Thanks for any advice.

----------


## John Clare

That's a difficult one to provide a safe answer.  I have some experience in this regard though.  If you can find a week where the temperature is particularly mild (i.e., not very close to freezing), do it then and just release the frogs in the local area - they should be able to find alternative hibernation "facilities".

----------


## Greenlove

YIKES!!  You are in a pickle aren't you?  Well, your not supposed to disturb a hibernating frog, but it sounds like you have no choice.  I would wait to hear from someone who can give you knowledgeable advice before you do anything.  I am not an expert, this is just my opinion.  That being said, if no one can help you, and I was in your position, I would try to find a very similar area to what they are in now ( mud hole or whatever it is) and relocate them, that way they have the choice of going back in the mud or finding some place else.   A picture of the frog and where it is would be helpful so we can understand better what your dealing with.  Sorry for the following questions but I'm just curious----- I don't know what a in ground water tank is, is it like a well?  How did the frog get in there?  Would he have been able to get out in spring if you hadn't noticed him?  I hope someone on here can help you.  Please post pictures if you can, or try to find out what kind of frog it is.  I will try to research this problem for you and see if I can come up with some good advice.

----------


## Mercedesherp

You should not have any problems or concerns about the movement of the frog(s) at
this point.

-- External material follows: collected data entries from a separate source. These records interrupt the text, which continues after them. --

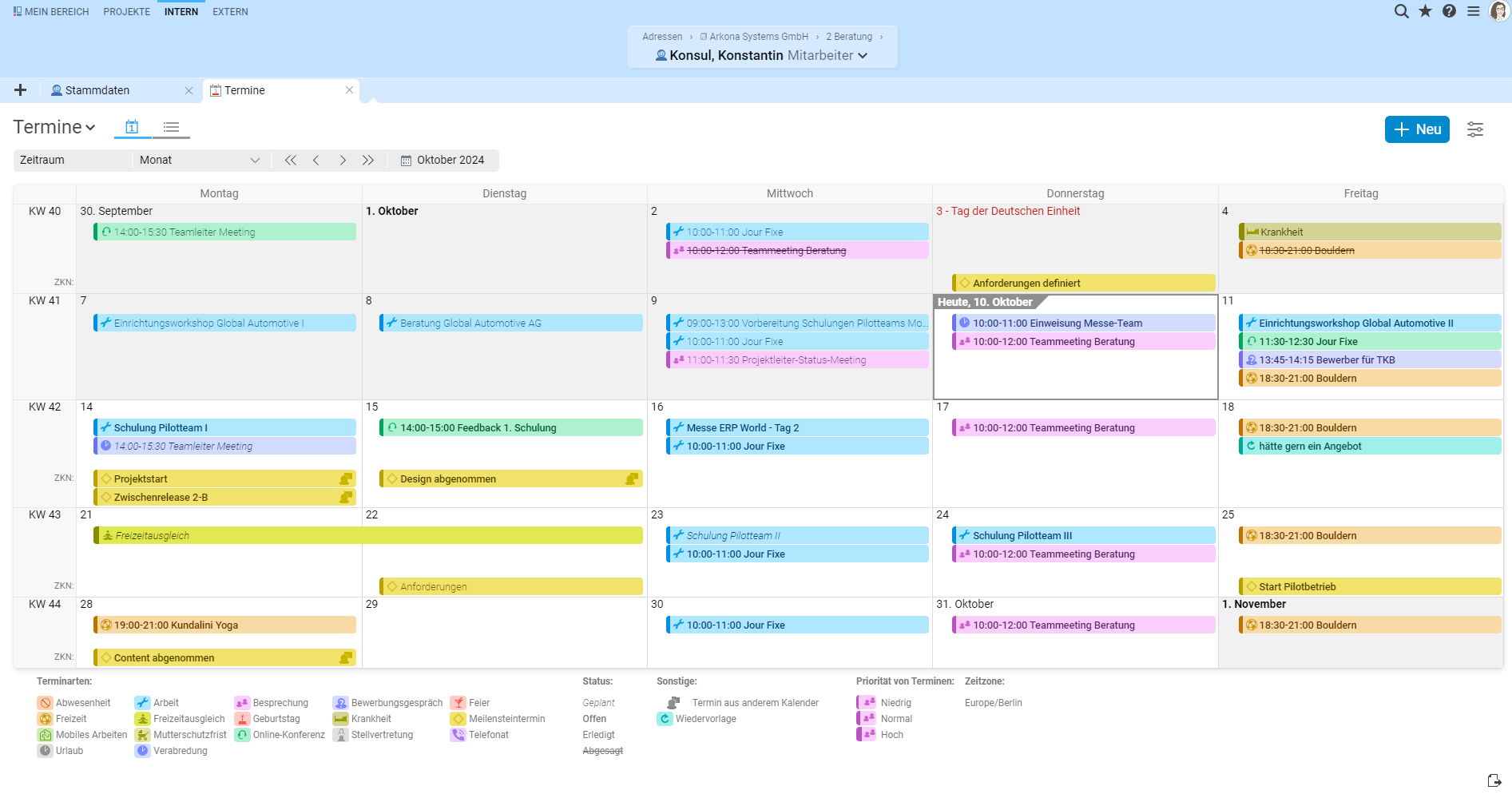This screenshot has width=1512, height=794.
Task: Open the help question mark icon
Action: 1449,11
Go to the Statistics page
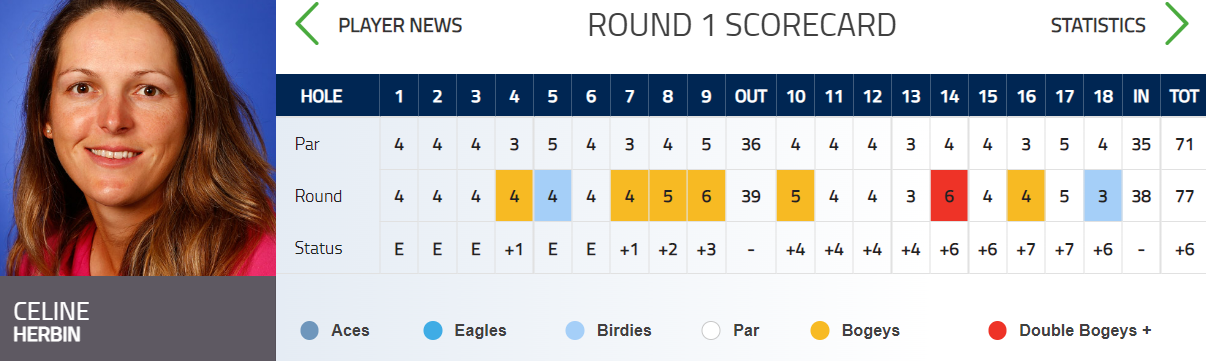 [1098, 26]
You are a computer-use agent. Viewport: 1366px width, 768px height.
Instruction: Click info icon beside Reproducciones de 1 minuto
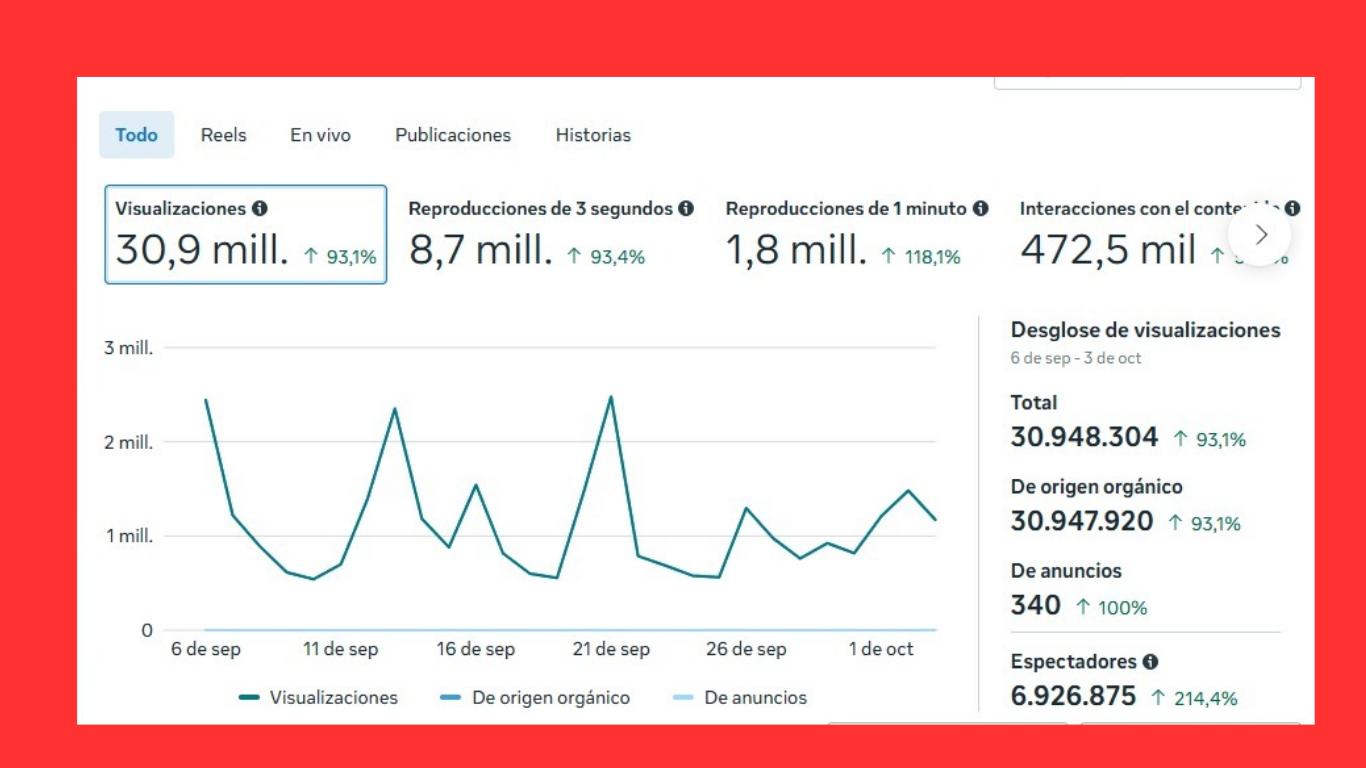point(981,209)
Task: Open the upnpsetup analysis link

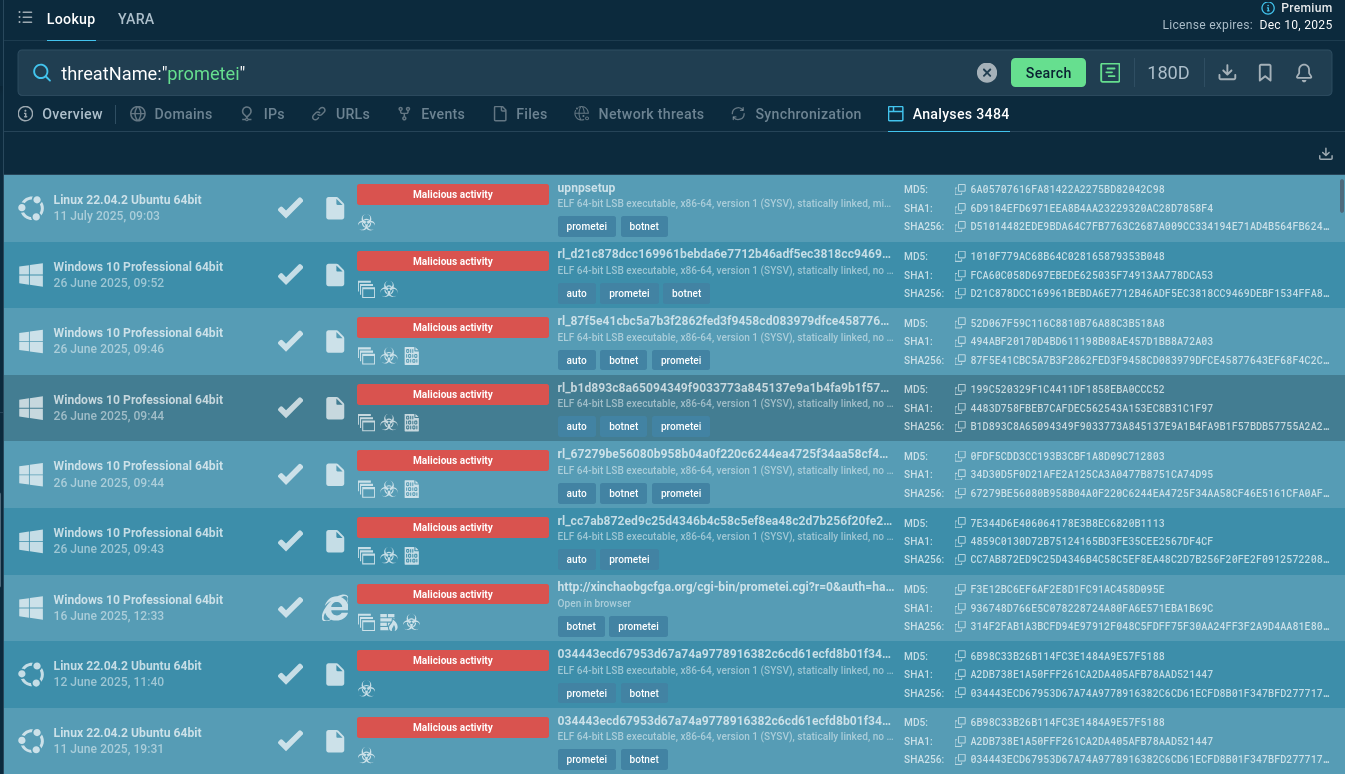Action: tap(586, 188)
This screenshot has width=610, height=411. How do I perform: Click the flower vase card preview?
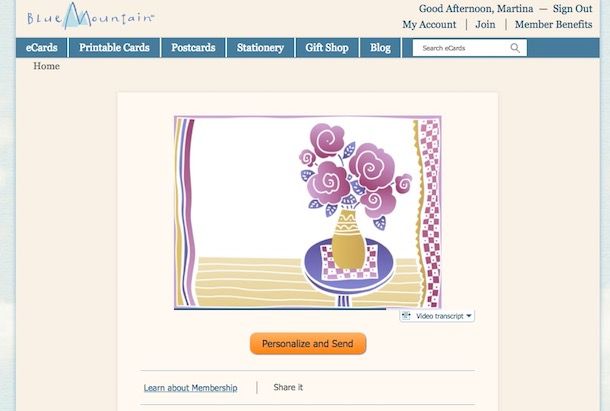point(308,213)
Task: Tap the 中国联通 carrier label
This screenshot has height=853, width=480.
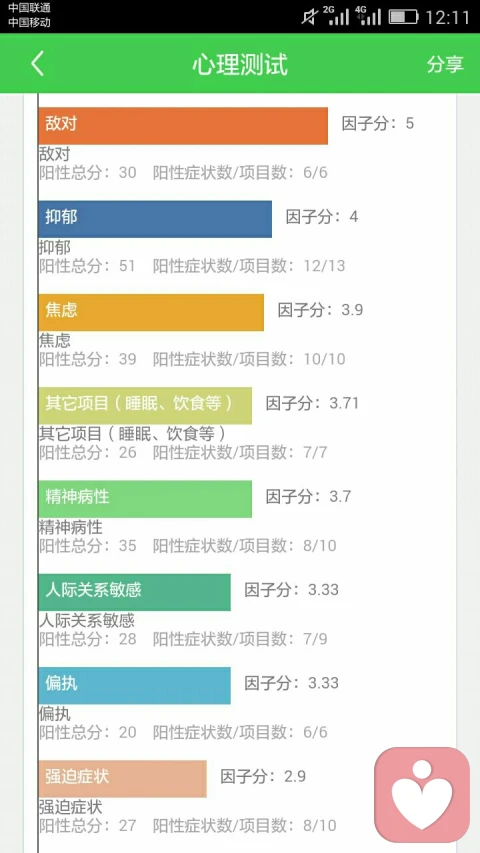Action: coord(29,9)
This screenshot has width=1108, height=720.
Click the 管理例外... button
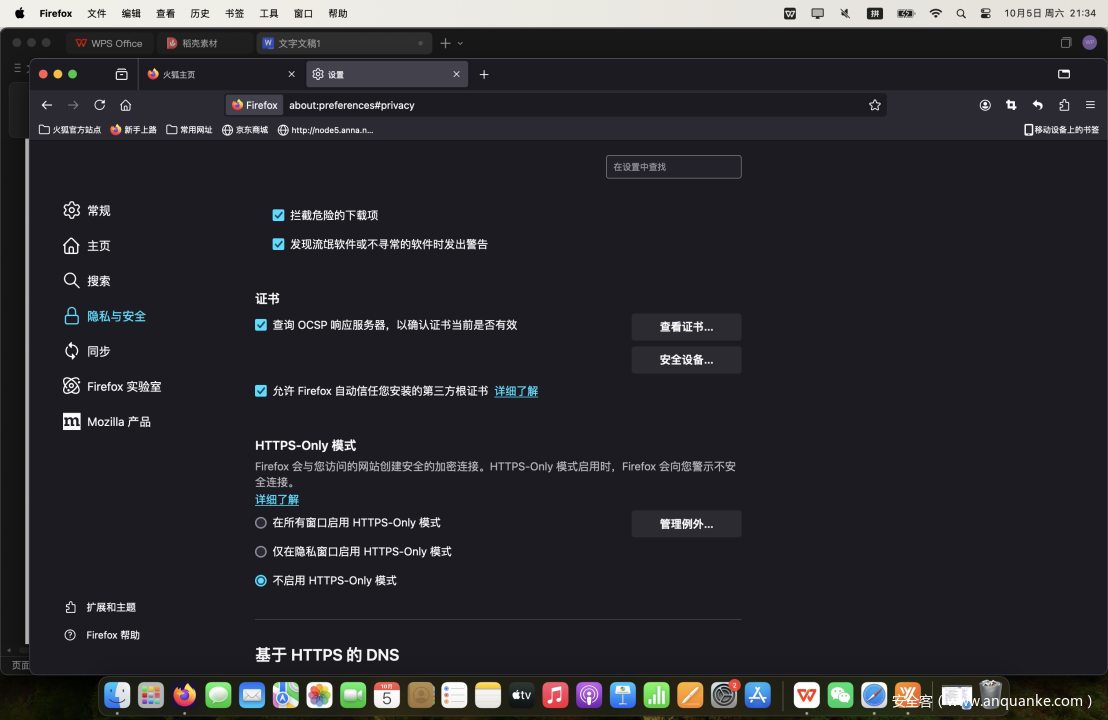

Collect some water from the tank, and move the frog(s) in the water to a nearby pond which does not completly freeze. A small pond vs. a large lake is the better choice in my opinion. Your visitor(s) have migrated to your barn, and are tolerant of native conditions. Do not attempt to keep them out of water for more than that which can be understood as needed. They should be fine. The sooner the better.

----------


## Greenlove

I have been looking on the internet but can't find any answers to your dilemma.  Good luck and I hope everything works out for your froggy friends.  Thank you for making an effort to do what is right for them.

----------